姿态估计——Real-time 2D Multi-Person Pose Estimation on CPU:Lightweight OpenPose

Abstract

    在本工作中,我们调整了多人姿态估计体系结构,以便在边缘设备上使用它。我们遵循2016年COCO数据集关节点挑战获胜者OpenPose的自下而上的方法。通过提出的网络设计和优化后处理代码,完整的解决方案在英特尔®NUC6i7KY B mini PC上以每秒28帧(FPS)运行,在核心i7-6850K CPU上以26个FPS运行。该网络模型具有4.1M参数和90亿个浮点运算(GFLOPs)复杂度,仅∼基线2级OpenPose的15%,其质量几乎相同。该代码和模型可作为Intel®Open VINOTM工具包的一部分。

1.Introduction

   多人姿态估计是一项重要的任务,可用于动作识别、运动捕捉、运动等不同领域。任务是为图像中的每个人预测一个姿势骨架。骨骼由关键点(或关节)组成:脚踝、膝盖、臀部、肘部等。借助卷积神经网络(CNNs),大大提高了人体姿态估计精度)。然而,对紧凑、高效的姿态估计方法的研究还很少。在[9]作者展示了一个简化的MaskR-CNN关键点检测器演示在手机上,运行在10fps,但没有提供实现细节或准确性特性。我们还发现了与人体姿态估计网络[10]的开源存储库。作者报道了2.8GHz四核CPU上的4.2fps和JetsonTX2板上的10fps的推理速度。在我们的工作中,我们优化了流行的方法OpenPose,并展示了CNN的现代设计技术如何用于姿态估计任务。因此,我们的解决方案是:

  • 在mini PC英特尔®NUC上有28个FPS,它消耗的功率很小,有45瓦的CPU TDP。
  • 在通常的CPU上的26fps,而不需要显卡。

优化版本的精度几乎与基线相匹配:平均精度(AP)下降小于1%。

2.Related Work

     多人姿态估计问题通常可以通过两种方式来解决。 第一个,称为自顶向下,应用一个人检测器,然后在每个检测到的人上应用单人姿态估计算法。因此,将姿态估计问题解耦为两个子问题,可以利用这两个领域的最新成果。这种方法的推理速度很大程度上取决于图像中检测到的人的数量。第二个叫自下而上,对人数比较稳健。首先,在给定的图像中检测到所有关键点,然后根据人类实例对它们进行分组。这种方法通常比以前更快,因为它找到关键点一次,不会重新运行每个人的姿态估计。在[11]作者提出了最快的方法与最先进的质量在自下而上的方法,在一个GTX1080Ti显卡上,一个有三个人的图像可以达到23 fps。他们指出,检测有20个人的图像,性能会下降为15 fps。我们的工作基于流行的自下而上的方法OpenPose,它与人的数量变化无关,不受人数的影响。

   

3.Analysis of the Original OpenPose


3.1 Inference Pipline

与所有自下而上的方法相似,OpenPose pipline 由两部分组成:

  • 参考神经网络提供两个张量:关键点热图及其成对关系(部分亲和场,PAFS)。 此输出降采样8次。
  • 按个人实例分组关键点。 它包括对原始图像大小的上采样张量、热图峰的关键点提取及其实例分组。

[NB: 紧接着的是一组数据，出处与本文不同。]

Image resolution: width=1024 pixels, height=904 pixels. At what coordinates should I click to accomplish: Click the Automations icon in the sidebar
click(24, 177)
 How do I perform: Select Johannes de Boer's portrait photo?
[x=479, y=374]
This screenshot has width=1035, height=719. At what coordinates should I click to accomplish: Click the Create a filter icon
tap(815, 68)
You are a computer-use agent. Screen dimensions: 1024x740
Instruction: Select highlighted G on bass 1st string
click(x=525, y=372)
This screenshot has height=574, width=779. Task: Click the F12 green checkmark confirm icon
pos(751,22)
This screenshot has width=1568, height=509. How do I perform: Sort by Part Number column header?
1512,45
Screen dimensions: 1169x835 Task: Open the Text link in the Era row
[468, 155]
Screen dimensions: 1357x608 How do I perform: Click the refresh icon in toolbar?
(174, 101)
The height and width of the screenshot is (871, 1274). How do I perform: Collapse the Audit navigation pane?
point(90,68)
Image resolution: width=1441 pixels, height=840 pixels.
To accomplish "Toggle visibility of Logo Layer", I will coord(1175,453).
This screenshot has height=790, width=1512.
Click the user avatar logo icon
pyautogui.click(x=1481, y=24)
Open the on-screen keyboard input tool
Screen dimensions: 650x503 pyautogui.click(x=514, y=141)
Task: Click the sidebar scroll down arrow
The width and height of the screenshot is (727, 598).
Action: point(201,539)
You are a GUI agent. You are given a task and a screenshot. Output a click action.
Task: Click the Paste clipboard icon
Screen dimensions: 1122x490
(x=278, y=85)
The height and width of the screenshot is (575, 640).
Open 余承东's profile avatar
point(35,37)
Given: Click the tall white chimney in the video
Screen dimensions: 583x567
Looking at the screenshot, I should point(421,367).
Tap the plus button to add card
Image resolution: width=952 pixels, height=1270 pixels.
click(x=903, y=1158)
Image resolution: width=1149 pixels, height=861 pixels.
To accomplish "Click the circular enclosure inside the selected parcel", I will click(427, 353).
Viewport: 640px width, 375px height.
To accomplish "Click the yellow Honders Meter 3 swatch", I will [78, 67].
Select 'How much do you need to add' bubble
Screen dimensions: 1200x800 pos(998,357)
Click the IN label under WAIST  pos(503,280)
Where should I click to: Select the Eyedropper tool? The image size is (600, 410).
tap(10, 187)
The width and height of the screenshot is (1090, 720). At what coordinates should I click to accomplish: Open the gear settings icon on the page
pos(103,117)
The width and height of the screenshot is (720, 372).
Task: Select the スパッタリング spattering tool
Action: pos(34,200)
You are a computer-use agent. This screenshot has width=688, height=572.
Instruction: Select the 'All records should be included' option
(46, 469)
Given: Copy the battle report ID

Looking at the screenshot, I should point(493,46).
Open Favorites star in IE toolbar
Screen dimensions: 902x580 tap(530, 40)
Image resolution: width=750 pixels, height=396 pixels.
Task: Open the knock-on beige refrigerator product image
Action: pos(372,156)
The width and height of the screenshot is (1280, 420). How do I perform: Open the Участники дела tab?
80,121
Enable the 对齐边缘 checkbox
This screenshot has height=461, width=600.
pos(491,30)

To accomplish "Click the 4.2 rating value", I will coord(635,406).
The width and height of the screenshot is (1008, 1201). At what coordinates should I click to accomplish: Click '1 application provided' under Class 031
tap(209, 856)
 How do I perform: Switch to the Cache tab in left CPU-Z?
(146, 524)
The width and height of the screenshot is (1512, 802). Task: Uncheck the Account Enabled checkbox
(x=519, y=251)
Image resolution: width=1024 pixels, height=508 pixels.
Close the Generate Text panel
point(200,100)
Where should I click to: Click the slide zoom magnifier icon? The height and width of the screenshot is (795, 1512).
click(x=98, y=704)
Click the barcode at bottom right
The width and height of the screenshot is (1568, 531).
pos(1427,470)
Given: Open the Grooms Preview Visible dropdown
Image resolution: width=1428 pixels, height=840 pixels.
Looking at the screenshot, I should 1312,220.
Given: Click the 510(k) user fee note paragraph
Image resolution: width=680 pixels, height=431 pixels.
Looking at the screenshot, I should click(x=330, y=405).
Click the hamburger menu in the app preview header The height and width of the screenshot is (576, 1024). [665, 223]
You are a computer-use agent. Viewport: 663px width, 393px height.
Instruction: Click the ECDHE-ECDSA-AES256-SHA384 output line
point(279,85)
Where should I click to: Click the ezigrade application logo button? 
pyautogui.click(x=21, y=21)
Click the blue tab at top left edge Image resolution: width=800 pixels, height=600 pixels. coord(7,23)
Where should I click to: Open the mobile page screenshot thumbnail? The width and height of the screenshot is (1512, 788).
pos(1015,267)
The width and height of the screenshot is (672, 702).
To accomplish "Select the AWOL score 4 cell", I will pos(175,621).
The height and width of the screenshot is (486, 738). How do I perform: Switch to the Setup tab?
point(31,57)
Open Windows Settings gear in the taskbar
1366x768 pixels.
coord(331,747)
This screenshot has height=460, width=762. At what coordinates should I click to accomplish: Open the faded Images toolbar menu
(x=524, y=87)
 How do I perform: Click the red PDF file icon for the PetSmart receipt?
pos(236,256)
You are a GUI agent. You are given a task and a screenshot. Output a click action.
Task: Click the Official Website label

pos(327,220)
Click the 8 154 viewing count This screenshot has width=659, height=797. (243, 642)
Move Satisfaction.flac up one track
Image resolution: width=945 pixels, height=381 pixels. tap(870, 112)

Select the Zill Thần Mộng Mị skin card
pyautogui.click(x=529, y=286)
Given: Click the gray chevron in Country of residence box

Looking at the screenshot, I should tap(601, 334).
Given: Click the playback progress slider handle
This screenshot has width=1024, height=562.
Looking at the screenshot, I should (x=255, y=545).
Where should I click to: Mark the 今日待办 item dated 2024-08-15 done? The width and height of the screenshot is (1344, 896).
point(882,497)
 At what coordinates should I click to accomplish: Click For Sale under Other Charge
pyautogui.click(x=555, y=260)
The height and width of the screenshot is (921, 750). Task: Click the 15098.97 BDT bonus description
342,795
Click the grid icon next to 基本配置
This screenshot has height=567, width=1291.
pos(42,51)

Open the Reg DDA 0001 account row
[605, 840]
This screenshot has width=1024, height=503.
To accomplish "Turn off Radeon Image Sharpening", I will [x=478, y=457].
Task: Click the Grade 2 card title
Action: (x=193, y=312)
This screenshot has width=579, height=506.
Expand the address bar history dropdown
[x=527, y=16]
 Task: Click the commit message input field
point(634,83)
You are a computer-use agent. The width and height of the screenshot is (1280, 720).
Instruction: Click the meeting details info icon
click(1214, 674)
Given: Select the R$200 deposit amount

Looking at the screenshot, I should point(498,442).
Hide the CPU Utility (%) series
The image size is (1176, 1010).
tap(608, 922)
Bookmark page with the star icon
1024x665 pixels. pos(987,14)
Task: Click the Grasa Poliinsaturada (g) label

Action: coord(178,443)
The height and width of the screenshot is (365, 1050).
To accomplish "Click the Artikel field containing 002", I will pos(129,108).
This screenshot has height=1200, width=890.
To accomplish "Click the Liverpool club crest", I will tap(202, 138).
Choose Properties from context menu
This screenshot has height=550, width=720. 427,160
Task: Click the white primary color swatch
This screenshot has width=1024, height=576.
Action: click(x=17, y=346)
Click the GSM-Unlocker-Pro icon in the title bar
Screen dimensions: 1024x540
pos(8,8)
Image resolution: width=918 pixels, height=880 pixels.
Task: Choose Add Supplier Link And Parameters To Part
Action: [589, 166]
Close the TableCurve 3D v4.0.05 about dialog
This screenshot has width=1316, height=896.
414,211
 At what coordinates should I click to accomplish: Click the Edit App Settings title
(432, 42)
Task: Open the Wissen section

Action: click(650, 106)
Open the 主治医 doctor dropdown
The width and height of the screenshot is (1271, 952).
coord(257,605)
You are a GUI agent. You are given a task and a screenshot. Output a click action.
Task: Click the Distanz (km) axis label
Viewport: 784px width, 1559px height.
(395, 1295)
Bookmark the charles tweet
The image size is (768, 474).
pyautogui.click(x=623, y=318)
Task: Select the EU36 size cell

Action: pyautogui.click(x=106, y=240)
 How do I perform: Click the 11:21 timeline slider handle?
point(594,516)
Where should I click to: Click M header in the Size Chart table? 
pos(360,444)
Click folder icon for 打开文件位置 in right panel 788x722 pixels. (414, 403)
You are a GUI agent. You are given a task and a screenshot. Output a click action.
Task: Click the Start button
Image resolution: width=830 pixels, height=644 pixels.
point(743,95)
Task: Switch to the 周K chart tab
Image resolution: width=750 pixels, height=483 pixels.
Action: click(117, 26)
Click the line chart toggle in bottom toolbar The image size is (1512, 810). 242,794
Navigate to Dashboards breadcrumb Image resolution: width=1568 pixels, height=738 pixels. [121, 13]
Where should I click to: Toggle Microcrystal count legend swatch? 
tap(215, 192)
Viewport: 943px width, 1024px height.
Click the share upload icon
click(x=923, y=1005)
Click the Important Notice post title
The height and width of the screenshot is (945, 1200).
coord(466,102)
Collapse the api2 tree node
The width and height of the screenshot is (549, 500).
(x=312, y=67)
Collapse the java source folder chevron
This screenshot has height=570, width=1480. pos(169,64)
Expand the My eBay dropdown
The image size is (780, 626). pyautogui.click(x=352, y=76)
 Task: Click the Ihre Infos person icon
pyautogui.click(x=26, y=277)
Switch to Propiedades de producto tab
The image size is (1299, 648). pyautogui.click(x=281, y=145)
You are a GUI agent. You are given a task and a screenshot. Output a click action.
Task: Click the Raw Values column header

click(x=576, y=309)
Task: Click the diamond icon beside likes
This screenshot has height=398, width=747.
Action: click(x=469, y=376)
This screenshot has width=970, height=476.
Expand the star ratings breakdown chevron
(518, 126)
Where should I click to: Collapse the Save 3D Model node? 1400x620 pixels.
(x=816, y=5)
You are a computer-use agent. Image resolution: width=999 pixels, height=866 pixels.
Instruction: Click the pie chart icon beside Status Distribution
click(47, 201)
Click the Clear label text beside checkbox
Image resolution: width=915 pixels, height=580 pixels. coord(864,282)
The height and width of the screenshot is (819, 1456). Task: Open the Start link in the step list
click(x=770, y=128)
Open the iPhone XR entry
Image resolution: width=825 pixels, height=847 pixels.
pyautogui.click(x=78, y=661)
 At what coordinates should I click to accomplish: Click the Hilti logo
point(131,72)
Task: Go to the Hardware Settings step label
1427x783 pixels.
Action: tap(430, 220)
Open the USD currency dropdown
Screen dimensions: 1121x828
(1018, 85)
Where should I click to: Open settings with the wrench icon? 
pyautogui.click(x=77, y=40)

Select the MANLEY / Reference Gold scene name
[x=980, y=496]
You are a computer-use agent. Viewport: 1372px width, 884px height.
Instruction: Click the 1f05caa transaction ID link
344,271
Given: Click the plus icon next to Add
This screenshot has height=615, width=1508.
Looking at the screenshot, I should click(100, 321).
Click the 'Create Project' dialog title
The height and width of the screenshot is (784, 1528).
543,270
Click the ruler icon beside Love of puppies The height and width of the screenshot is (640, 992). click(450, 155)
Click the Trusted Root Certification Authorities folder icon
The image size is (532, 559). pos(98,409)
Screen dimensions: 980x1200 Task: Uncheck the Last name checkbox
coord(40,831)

网络首先提取特征,然后执行热图和PAFS的初始估计,然后执行5个细化阶段。它能够找到18种类型的关键点。 然后,分组过程从预定义的关键点对列表中(通过亲和性)搜索每个关键点的最佳对。左肘左腕,右髋右膝,左眼左耳等,总共19对。在实现过程中,输入图像的大小被调整以匹配网络输入大小的高度,宽度被缩放以保持图像的纵横比,然后填充到8的倍数。

3.2 Complexity Analysis

     原始实现使用VGG-19骨干[14]切割到conv4_2层作为特征提取器。然后增加两个额外的卷积层conv4_3和conv4_4。在此之后,进行了初始和5个细化阶段。每个阶段由两个平行分支组成:一个用于热图估计,一个用于PAFS。两个分支设计相同,见表1。我们在比较中将网络输入分辨率设置为368x368,并使用与原始论文相同的COCO验证子集,进行单尺度测试。测试CPU是Intel®CoreTM  i7-6850K,3.6GHz。表2显示了精化阶段的数量与准确性之间的权衡。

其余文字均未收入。